Content starts
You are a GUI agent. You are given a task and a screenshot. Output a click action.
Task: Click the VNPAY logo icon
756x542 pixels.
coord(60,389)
Content ends
Content starts
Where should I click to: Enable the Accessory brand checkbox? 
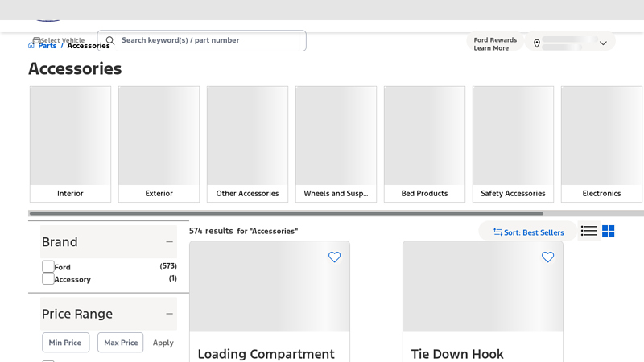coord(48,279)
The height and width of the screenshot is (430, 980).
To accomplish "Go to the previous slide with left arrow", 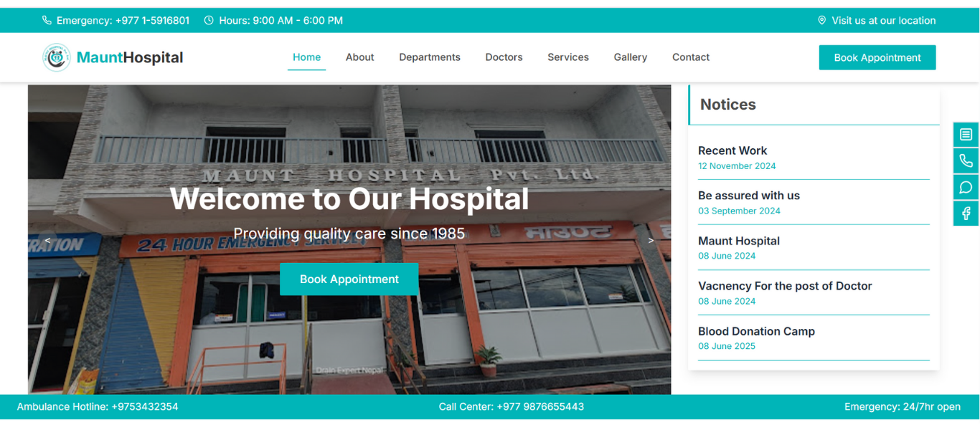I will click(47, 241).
Content ends
Content starts
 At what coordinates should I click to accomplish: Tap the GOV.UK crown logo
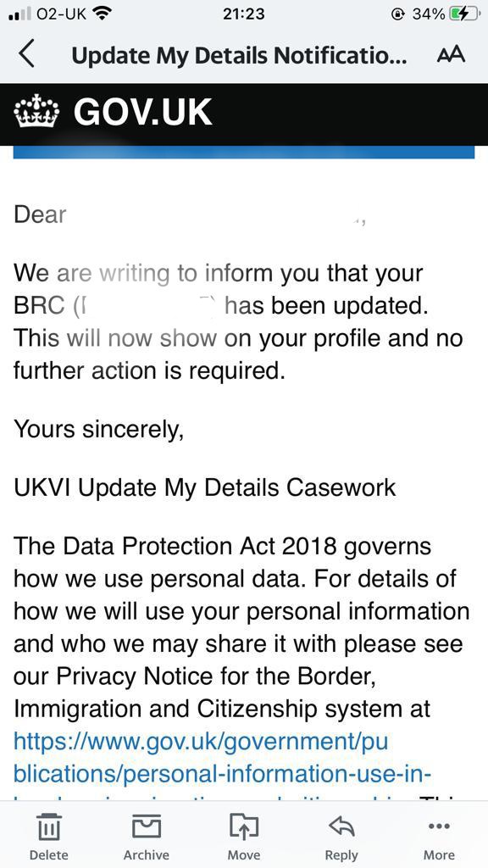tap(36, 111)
Content ends
Where a line of the data holds the word "screenshot", copy that line.

§ **Solution for this exercise**
You are a GUI agent. You are given a task and a screenshot. Output a click action.
The height and width of the screenshot is (430, 980).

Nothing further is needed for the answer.